#### [PAGE EXCERPT]
+ + + + + + +
In this lesson we will learn more about the stringr package for string processing as well as the lubridate package and POSIXct
class for handling dates and times.
We should describe packages a little because they are fundamental to extending R’s core functionality.
Many of the most important packages will be loaded on to your system when you install RStudio. You can return a matrix of information about installed packages and learn about individual packages with installed.packages()
as seen here:
# installed.packages returns a character matrix of information
ip <- installed.packages()
ip['stringr',c('Package','Version')]
## Package Version
## "stringr" "0.6.2"
Show all installed packages with rownames(installed.packages())
.
You can review the 6000+ packages at CRAN (http://cran.r-project.org/web/packages/) and load new packages with install.packages()
or with the ‘Install’ button in the ‘Packages’ tab in RStudio.
Packages define data and functions that can be imported into the global namesapce with the library()
function. This makes the package functions immediately available.
You can also use package functions with the package name prepended like: PACKAGE::FUNCTION(...)
. When you are using several packages, sometimes for just a few function calls, it is often helpful to use this explicit format so that you know which functions are associated with which packages. Being explicit also avoids namespace collisions when two packages use the same function name.
To learn which functions are defined by a package, use for example: help(package='stringr')
.
R has a number of builtin functions for doing things with string variables but, in typical R fashion, they are not collected in one place and they accept different arguments in different orders, reflecting the chaotic early growth of R.
Instead of R’s builtin functions, we will utilize the highly regularized stringr package by Hadley Wickham. From the stringr package description:
stringr is a set of simple wrappers that make R’s string functions more consistent, simpler and easier to use. It does this by ensuring that: function and argument names (and positions) are consistent, all functions deal with NA’s and zero length character appropriately, and the output data structures from each function matches the input data structures of other functions.
+ + + + + + +
#### [RAW DATA]
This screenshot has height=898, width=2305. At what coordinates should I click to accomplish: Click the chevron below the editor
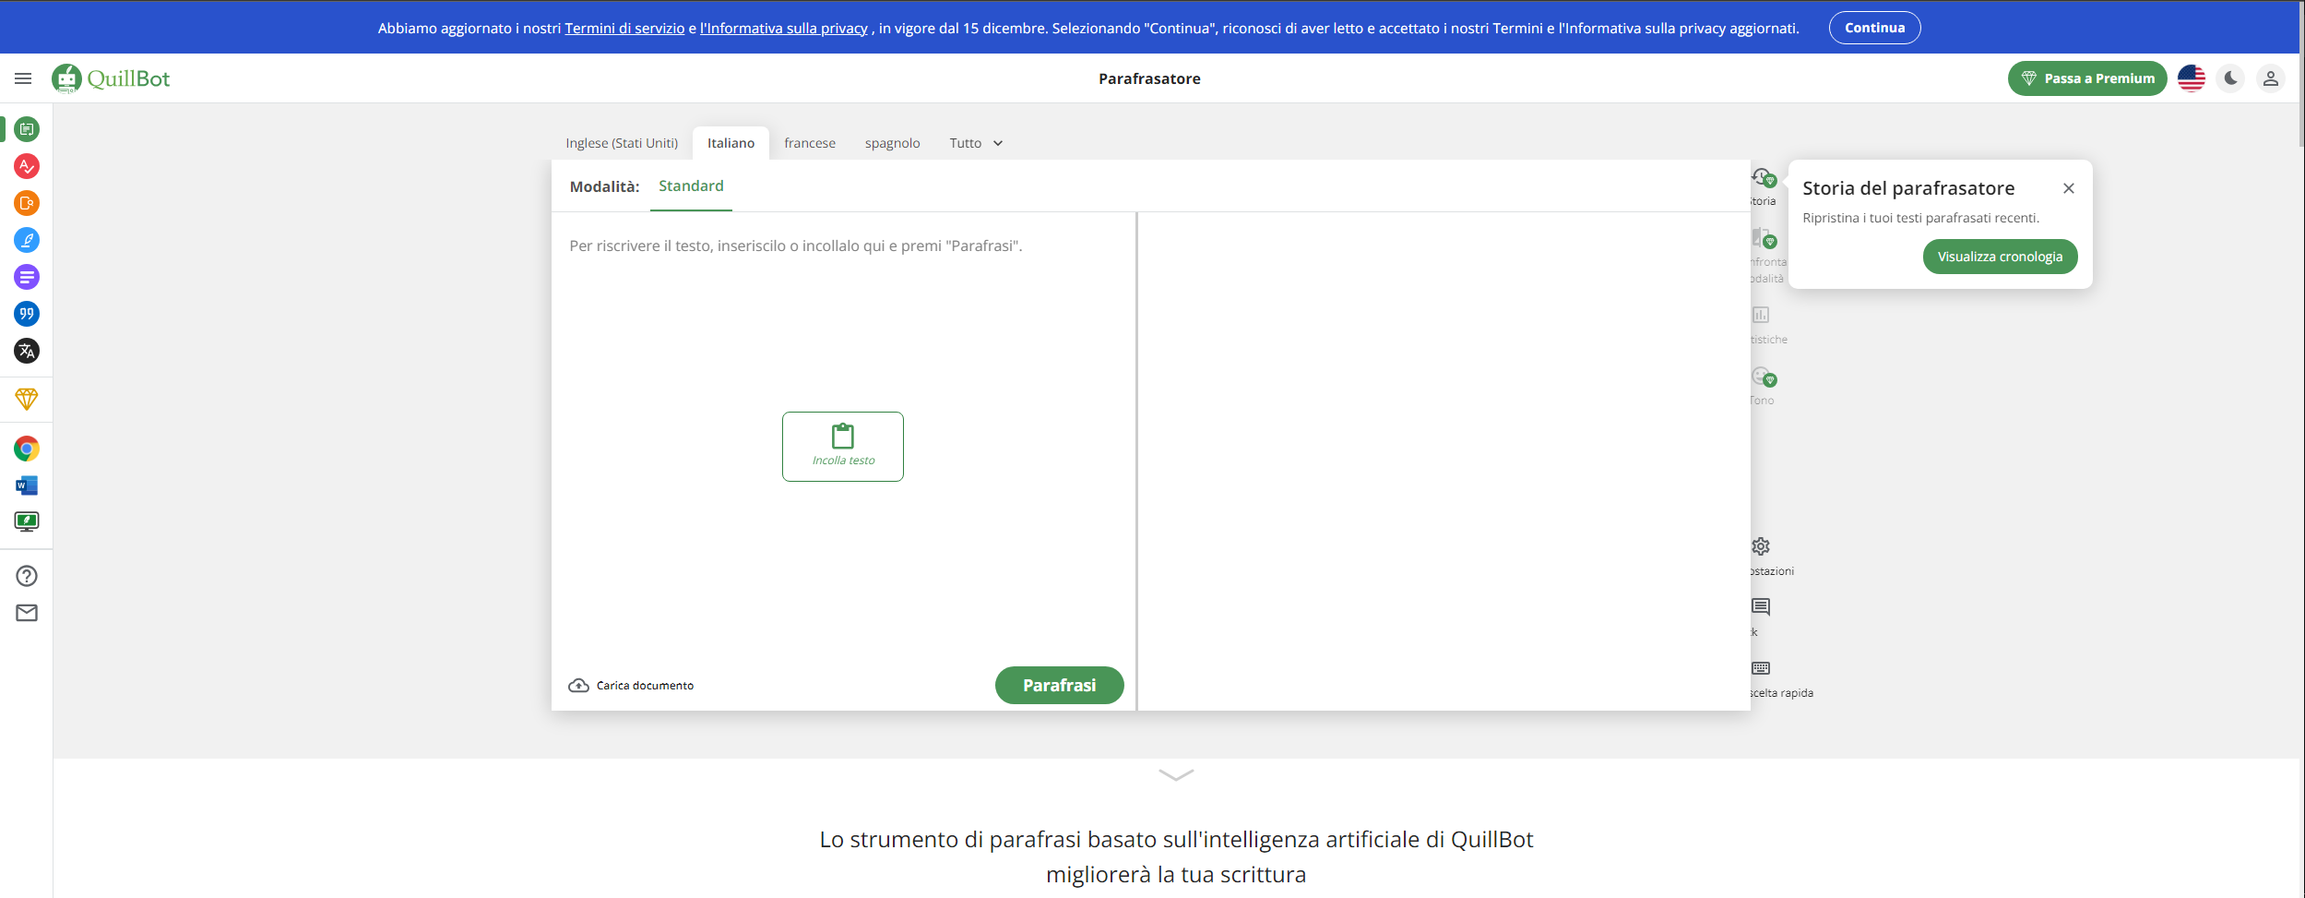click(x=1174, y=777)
+ + + + + + +
#### [TASK REQUIREMENTS]
a. Reproduce everything in the R packages lesson from "We should describe" down to "packages with rownames(installed.packages())".
b. Translate this sentence from the R packages lesson into Spanish: "Being explicit also avoids namespace collisions when two packages use the same function name."

#### [SOLUTIONS FOR EACH TASK]
a.
We should describe packages a little because they are fundamental to extending R’s core functionality.
Many of the most important packages will be loaded on to your system when you install RStudio. You can return a matrix of information about installed packages and learn about individual packages with installed.packages()
as seen here:
# installed.packages returns a character matrix of information
ip <- installed.packages()
ip['stringr',c('Package','Version')]
## Package Version
## "stringr" "0.6.2"
Show all installed packages with rownames(installed.packages())

b. Ser explícito también evita colisiones de espacios de nombres cuando dos paquetes usan el mismo nombre de función.